MAVRIC - Experimental Setup


We are interested in how animals, particularly, hunters, find stochastically and sparsely distributed food (resources) in a vast, dynamic and nonstationary world.  It has been our contention that this problem is paradigmatic.  That is, it represents the most fundamental behavior required of an intelligent agent.  It therefore behooves the biomimetics, animatics community to explore this behavior more diligently.  The MAVRIC work is directed toward this study.

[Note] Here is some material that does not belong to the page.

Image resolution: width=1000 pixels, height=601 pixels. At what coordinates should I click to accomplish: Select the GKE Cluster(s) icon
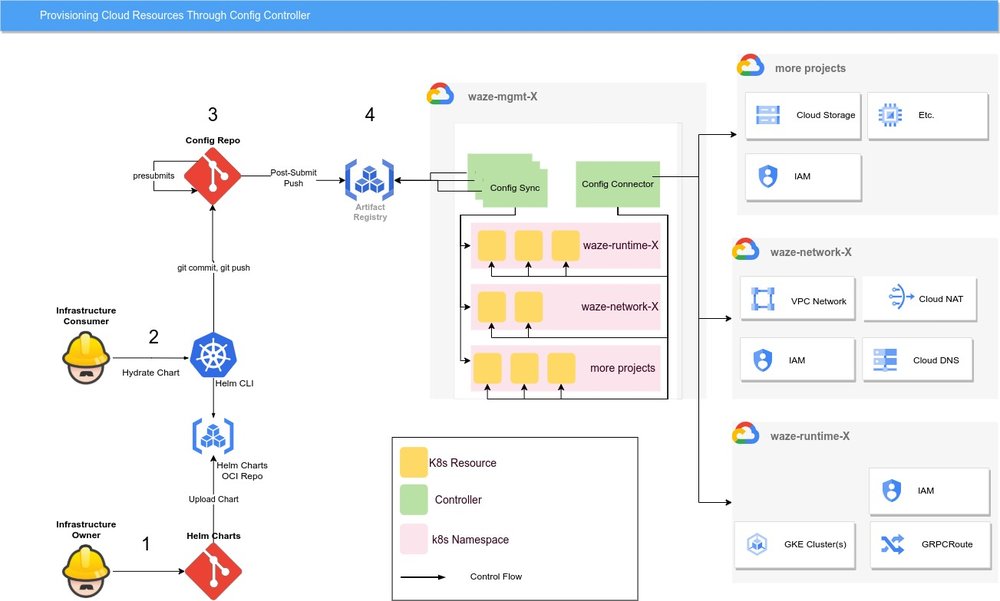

The task set before MAVRIC is to find resource objects in a large, open world while avoiding dangerous threats.  Our working hypothesis is that animals learn to associate certain causally correlated cue events with the nearness of the sought object.  The agent can then orient itself toward the cue so as to improve its chances of finding the resource. Similarly, an agent must learn cue events that are associated with threats (things which cause pain) so that it may use those cues to orient and move away from the threat.  Prior to learning the agent is naive about the causal nature of the environment and will search using a novelty-generating mechanism.  During this period the agent is also in danger of falling victim to threats.  It is incumbent on the agent to learn quickly.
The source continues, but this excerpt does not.